Schriftliche Anweisung 1>
Schreibe aus dem Abschnitt über Autos als Datenquelle den Teil wortgetreu ab, der mit „Autos als Datenquelle“ beginnt und mit „den Fahrer entlasten.“ endet.
Schriftliche Anweisung 2>
Führe den Abschnitt über Autos als Datenquelle im Anschluss an seinen letzten Satz weiter.

─── Ausgewählter Abschnitt

Autos als Datenquelle
Laut einer Studie von SAS Deutschland würden heute immerhin 27 Prozent der Autofahrer Daten über die Fahrleistung, den Treibstoffverbrauch, die Bewegungsdaten oder das Fahrverhalten an den Hersteller ihres Fahrzeugs herausgeben. Solche Informationen sind für Hersteller interessant, weil sie daraus beispielsweise Rückschlüsse auf die typische Nutzung von Autos und die Ursache von Fehlern ziehen könnten. Wie bestimmte Alters- und Berufsgruppen mit dem Fahrzeug umgehen, gibt zudem Hinweise darauf, welche Eigenschaften besonders gefragt sind: eine sportive Auslegung, ein hoher Fahrkomfort oder Assistenzsysteme, die den Fahrer entlasten.

──────
─── Datensatz

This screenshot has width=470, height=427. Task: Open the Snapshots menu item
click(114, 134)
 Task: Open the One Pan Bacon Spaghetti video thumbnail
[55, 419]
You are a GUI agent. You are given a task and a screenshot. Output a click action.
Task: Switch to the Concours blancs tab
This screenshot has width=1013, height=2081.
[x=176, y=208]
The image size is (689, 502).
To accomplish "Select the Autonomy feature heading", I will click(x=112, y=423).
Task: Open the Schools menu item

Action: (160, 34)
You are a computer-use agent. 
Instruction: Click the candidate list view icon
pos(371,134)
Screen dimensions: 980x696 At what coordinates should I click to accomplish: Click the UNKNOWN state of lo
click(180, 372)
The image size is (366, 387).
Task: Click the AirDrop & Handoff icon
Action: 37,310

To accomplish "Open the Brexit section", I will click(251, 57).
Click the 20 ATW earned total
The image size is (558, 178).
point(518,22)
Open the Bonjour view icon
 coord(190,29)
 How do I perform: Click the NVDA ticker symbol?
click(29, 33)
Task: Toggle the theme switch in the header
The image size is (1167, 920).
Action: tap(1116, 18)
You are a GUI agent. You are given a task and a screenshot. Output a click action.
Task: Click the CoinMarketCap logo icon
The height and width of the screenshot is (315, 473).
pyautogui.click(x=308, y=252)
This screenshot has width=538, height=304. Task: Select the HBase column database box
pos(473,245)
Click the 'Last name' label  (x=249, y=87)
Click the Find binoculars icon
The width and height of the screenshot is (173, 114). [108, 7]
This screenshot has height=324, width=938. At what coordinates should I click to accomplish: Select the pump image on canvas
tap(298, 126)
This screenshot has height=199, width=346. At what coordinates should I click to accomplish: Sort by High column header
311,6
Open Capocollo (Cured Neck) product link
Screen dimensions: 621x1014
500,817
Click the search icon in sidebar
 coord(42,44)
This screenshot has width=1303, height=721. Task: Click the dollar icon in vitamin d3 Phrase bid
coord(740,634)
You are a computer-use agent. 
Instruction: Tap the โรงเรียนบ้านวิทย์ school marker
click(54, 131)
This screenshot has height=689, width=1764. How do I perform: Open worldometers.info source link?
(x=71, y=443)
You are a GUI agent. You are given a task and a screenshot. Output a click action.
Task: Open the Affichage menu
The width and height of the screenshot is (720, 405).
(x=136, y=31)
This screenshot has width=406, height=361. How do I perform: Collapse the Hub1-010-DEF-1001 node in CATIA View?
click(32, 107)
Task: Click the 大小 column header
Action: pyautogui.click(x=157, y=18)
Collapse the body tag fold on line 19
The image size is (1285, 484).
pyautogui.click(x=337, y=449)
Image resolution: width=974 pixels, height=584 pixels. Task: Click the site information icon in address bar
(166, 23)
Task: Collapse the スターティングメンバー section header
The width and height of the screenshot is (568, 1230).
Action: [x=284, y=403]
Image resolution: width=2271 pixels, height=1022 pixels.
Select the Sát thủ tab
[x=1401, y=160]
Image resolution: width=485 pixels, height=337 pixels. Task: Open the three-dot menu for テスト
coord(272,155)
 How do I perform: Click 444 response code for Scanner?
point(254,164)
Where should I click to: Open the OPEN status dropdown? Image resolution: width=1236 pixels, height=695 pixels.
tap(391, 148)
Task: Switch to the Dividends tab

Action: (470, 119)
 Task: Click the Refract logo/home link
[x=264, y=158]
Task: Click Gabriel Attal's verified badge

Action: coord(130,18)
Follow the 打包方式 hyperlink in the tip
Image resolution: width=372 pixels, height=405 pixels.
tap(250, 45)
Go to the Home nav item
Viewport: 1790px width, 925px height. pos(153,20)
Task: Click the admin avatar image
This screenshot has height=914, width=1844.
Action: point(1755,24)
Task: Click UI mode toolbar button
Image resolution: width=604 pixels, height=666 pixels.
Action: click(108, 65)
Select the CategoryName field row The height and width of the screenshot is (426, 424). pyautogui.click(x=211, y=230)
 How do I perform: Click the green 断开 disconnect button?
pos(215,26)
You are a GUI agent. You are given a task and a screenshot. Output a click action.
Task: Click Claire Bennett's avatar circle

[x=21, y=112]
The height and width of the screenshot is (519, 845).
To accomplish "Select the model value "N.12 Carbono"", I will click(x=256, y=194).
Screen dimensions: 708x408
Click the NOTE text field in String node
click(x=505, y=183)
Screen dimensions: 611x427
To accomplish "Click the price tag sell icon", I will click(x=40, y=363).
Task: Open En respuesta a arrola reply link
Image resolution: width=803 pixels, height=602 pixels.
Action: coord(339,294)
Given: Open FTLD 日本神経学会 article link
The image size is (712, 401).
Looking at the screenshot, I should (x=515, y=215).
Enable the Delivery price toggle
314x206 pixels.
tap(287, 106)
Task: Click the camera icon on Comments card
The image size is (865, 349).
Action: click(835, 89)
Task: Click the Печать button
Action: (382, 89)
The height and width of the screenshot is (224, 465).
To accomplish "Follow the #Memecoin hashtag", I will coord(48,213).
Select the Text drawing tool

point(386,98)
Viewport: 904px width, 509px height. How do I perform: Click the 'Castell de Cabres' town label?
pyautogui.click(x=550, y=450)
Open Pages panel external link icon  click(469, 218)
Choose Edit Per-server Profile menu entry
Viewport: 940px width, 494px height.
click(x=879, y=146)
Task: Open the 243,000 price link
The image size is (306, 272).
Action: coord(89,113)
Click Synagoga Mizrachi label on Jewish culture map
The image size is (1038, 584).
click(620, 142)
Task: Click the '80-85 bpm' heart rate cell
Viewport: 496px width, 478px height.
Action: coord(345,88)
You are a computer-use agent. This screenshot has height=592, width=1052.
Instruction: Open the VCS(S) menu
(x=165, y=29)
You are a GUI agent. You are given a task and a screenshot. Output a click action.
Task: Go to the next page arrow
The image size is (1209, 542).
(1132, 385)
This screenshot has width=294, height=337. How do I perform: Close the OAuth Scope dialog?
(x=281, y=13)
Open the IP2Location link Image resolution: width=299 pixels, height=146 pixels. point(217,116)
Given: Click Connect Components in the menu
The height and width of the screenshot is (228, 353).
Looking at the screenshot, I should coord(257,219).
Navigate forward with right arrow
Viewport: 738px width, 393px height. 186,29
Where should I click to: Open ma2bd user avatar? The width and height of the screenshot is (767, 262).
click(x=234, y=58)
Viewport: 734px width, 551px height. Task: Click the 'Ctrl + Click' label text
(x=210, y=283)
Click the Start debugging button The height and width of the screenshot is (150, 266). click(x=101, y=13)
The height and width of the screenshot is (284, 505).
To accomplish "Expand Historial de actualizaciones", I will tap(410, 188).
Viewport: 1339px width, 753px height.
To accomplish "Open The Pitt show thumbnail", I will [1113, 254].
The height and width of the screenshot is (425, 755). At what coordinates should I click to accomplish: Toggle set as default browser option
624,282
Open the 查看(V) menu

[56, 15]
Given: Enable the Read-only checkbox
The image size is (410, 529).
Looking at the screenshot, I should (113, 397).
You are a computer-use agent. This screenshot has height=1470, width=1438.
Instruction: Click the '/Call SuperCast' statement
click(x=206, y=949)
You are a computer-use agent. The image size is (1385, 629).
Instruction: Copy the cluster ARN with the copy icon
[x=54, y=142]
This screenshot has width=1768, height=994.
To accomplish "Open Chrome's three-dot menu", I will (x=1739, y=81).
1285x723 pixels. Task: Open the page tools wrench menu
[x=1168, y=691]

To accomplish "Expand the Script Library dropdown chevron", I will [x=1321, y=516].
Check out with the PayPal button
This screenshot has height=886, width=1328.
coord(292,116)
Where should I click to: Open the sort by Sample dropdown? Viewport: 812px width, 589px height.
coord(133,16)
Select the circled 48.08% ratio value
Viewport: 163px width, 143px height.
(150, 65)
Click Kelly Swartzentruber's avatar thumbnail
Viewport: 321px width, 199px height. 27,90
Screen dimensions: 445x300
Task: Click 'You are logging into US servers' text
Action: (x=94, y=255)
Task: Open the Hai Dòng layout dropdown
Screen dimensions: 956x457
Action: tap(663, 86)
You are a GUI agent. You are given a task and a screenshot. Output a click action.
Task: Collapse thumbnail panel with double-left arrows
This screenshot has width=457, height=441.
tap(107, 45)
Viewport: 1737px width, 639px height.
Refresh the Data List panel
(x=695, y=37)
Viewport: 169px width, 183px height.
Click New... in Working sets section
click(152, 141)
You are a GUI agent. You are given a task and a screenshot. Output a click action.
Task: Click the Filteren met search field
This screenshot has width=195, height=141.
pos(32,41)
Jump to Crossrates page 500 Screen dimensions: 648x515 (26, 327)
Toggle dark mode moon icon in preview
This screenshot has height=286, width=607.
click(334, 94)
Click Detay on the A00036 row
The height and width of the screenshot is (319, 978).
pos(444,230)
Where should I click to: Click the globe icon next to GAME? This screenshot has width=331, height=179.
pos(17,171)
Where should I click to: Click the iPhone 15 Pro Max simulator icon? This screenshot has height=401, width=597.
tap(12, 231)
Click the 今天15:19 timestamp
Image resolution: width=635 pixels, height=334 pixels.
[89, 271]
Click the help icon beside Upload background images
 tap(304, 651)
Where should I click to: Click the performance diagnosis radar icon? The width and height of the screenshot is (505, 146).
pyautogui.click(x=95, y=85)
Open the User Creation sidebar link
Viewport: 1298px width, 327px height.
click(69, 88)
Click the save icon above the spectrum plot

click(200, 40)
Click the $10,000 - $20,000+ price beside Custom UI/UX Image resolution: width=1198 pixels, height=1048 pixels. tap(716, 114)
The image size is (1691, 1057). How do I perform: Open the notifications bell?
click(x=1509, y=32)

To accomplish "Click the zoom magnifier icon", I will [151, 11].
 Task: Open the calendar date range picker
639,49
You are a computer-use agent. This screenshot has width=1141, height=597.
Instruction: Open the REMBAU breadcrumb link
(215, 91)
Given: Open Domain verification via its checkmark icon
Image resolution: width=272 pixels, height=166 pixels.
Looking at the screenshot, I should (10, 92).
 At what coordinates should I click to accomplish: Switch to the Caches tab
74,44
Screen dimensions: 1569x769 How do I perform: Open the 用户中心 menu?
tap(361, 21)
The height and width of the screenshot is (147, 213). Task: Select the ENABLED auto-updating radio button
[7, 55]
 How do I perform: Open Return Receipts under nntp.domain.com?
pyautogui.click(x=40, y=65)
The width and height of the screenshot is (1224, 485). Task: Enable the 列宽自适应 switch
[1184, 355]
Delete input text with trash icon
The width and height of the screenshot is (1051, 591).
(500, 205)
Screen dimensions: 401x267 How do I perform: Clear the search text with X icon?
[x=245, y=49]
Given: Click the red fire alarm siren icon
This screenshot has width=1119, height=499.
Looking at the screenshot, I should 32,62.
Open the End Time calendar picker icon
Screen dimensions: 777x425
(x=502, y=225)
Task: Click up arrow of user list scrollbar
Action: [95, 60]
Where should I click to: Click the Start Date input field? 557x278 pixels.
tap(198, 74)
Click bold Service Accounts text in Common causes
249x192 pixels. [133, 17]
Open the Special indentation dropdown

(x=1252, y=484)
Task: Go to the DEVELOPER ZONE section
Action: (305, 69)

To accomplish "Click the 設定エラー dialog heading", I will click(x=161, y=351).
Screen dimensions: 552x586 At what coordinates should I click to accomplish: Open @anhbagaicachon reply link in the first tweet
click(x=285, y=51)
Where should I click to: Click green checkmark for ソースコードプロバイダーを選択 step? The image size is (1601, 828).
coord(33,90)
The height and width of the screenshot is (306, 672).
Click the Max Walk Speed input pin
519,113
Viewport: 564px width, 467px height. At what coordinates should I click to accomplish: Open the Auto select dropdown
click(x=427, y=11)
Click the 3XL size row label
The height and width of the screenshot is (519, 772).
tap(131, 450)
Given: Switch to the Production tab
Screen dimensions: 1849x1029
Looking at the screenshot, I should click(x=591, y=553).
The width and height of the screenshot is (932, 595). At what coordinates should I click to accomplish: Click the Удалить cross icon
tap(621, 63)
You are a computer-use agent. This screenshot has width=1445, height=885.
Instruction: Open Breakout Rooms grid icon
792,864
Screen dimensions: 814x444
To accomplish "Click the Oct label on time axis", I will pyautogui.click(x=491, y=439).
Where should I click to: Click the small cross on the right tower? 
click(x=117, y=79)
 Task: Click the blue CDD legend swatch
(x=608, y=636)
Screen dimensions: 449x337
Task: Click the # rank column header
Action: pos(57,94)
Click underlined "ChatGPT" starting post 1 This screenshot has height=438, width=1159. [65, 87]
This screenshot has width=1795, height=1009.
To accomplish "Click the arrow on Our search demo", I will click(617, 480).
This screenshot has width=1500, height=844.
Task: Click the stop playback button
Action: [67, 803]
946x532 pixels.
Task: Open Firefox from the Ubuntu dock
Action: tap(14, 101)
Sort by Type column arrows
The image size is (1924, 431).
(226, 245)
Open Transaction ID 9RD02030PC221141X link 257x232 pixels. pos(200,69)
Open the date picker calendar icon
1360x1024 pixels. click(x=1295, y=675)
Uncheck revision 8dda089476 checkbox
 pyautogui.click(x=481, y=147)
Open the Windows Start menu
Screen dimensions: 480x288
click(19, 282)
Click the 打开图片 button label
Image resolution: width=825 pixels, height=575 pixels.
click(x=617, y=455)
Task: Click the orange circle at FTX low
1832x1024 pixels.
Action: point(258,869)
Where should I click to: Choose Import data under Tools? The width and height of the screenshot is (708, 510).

──────

Antwort 1>
Autos als Datenquelle
Laut einer Studie von SAS Deutschland würden heute immerhin 27 Prozent der Autofahrer Daten über die Fahrleistung, den Treibstoffverbrauch, die Bewegungsdaten oder das Fahrverhalten an den Hersteller ihres Fahrzeugs herausgeben. Solche Informationen sind für Hersteller interessant, weil sie daraus beispielsweise Rückschlüsse auf die typische Nutzung von Autos und die Ursache von Fehlern ziehen könnten. Wie bestimmte Alters- und Berufsgruppen mit dem Fahrzeug umgehen, gibt zudem Hinweise darauf, welche Eigenschaften besonders gefragt sind: eine sportive Auslegung, ein hoher Fahrkomfort oder Assistenzsysteme, die den Fahrer entlasten.

Antwort 2>
Das Erfassen von – personenbezogenen – Daten durch intelligente Autos hat naturgemäß auch die Datenschützer auf den Plan gerufen. So verlangt die Bundesdatenschutzbeauftragte Andrea Voßhoff, dass Nutzer über das Display ihres Fahrzeugs alle Informationen über die Verwendung ihrer Daten abrufen können. Der Verband der Automobilindustrie (VDA) wiederum hat das Nevada-Konzept (Neutral Extended Vehicle for Advanced Data Access) erarbeitet. Danach sollen vom Auto generierte Daten auf einem neutralen Server zwischengespeichert werden. Der Nutzer kann dann entscheiden, welche Informationen an Dritte weitergegeben werden dürfen. Dieses Modell soll zudem mit der neuen EU-Datenschutz-Grundverordnung vereinbar sein, die ab 25. Mai 2018 für alle Unternehmen verbindlich ist.
6. Teil: „Sicherheit in allen Komponenten“
Sicherheit in allen Komponenten
Neben Datenschutz ist bei intelligenten, vernetzten Fahrzeugen die Sicherheit der Knackpunkt. Je mehr Schnittstellen nach außen vorhanden sind, desto einfacher können Hacker auf die Systeme von Autos zugreifen und sie manipulieren. Dies umso mehr, als die Kommunikation zwischen Fahrzeugen untereinander oder mit Servern in Rechenzentren über Funkverbindungen erfolgt.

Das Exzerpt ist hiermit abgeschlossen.